Each local binary data has the following layout:
and the whole data consists of several *.bin files with the layout above. Each file has a variable number of sequences of 403*4 bytes. I was able to read one of those files using the following code:
import tensorflow as tf
RAW_N = 2 + 20*20 + 1
def convert_binary_to_float_array(register):
return tf.io.decode_raw(register, out_type=tf.float32)
raw_dataset = tf.data.FixedLengthRecordDataset(filenames=['mydata.bin'],record_bytes=RAW_N*4)
raw_dataset = raw_dataset.map(map_func=convert_binary_to_float_array)
Now, I need to create 4 datasets train_data
, train_labels
, test_data
, test_labels
as follows:
train_data, train_labels, test_data, test_labels = prepare_ds(raw_dataset, 0.8)
and use them to train & evaluate:
model = build_model()
history = model.fit(train_data, train_labels, ...)
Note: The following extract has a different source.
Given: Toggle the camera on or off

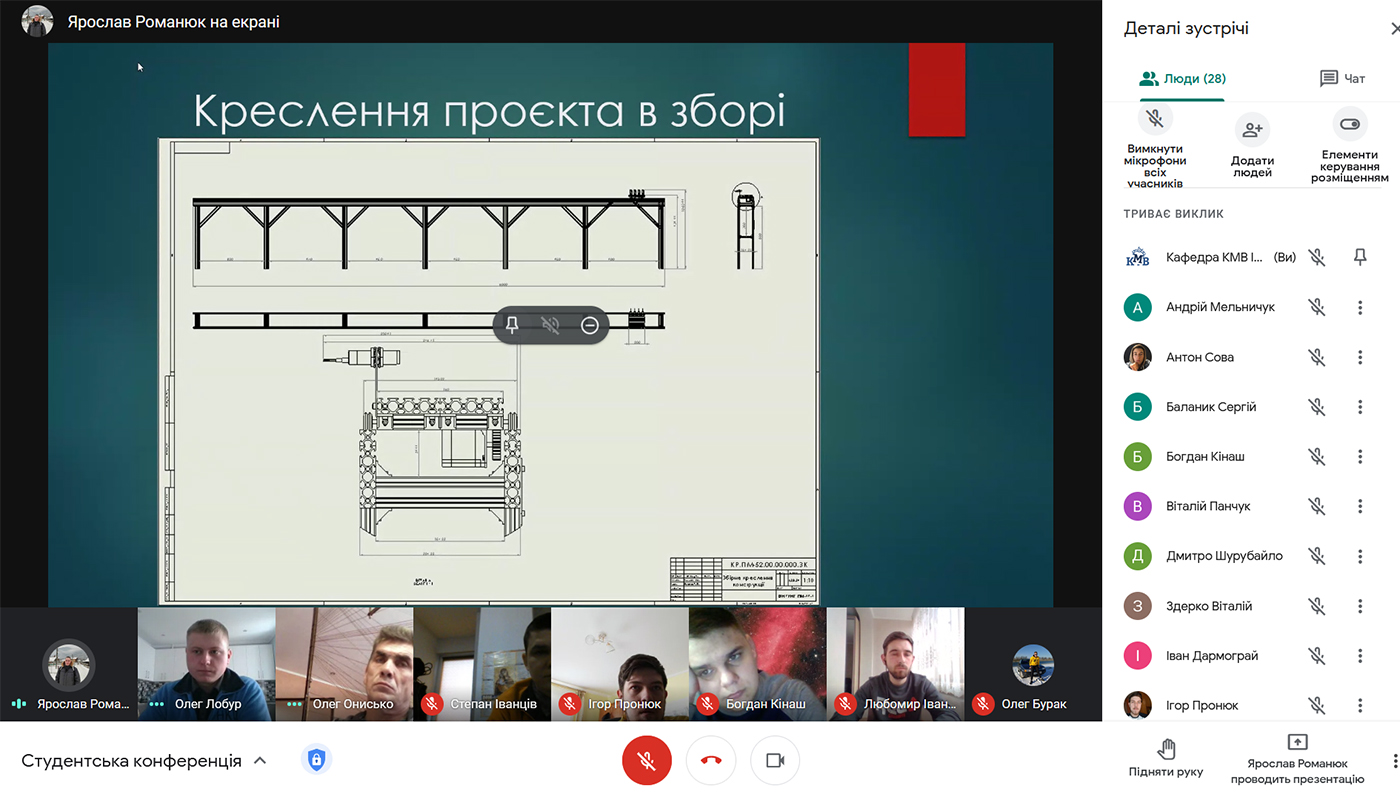Looking at the screenshot, I should [x=775, y=761].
loss, mse = model.evaluate(test_data, test_labels)
My question is: how to implement function prepare_ds(dataset, frac)
?
def prepare_ds(dataset, frac):
...
I have tried to use tf.shape
, tf.reshape
, tf.slice
, subscription [:] with no success. I realized that those functions doesn't work properly because after the map()
call raw_dataset
is a MapDataset
(as a result of the eager execution concerns).
If the meta-data is suppose to be part of your inputs, which I am assuming, you could try something like this:
import random
import struct
import tensorflow as tf
import numpy as np
RAW_N = 2 + 20*20 + 1
bytess = random.sample(range(1, 5000), RAW_N*4)
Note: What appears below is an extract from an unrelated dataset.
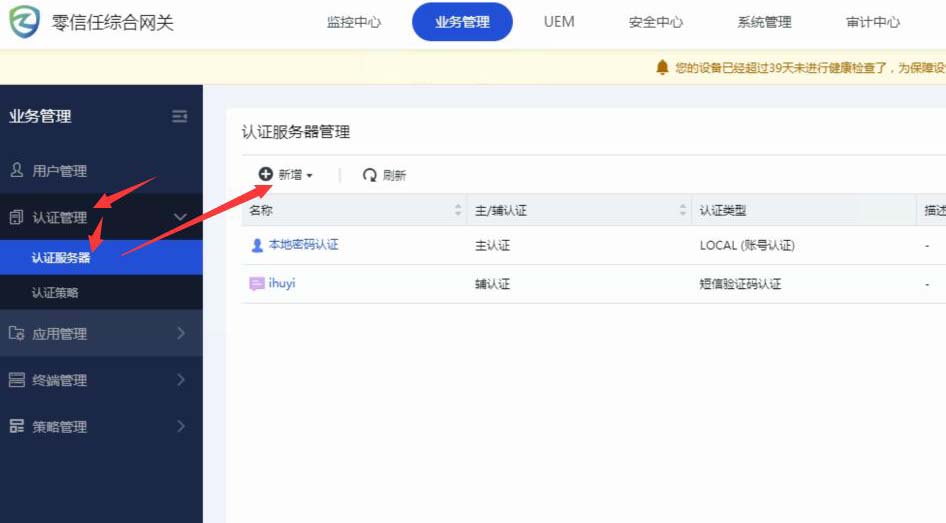Open the UEM top navigation tab

point(559,22)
with open('mydata.bin', 'wb') as f:
f.write(struct.pack('1612i', *bytess))
def decode_and_prepare(register):
register = tf.io.decode_raw(register, out_type=tf.float32)
inputs = register[:402]
label = register[402:]
return inputs, label
total_data_entries = 8
raw_dataset = tf.data.FixedLengthRecordDataset(filenames=['/content/mydata.bin', '/content/mydata.bin'], record_bytes=RAW_N*4)
raw_dataset = raw_dataset.map(decode_and_prepare)
raw_dataset = raw_dataset.shuffle(buffer_size=total_data_entries)
train_ds_size = int(0.8 * total_data_entries)
test_ds_size = int(0.2 * total_data_entries)
train_ds = raw_dataset.take(train_ds_size)
remaining_data = raw_dataset.skip(train_ds_size)
test_ds = remaining_data.take(test_ds_size)
Note that I am using the same bin file twice for demonstration purposes. After running that code snippet, you could feed the datasets to your model like this:
model = build_model()
history = model.fit(train_ds, ...)
loss, mse = model.evaluate(test_ds)
as each dataset contains the inputs and the corresponding labels.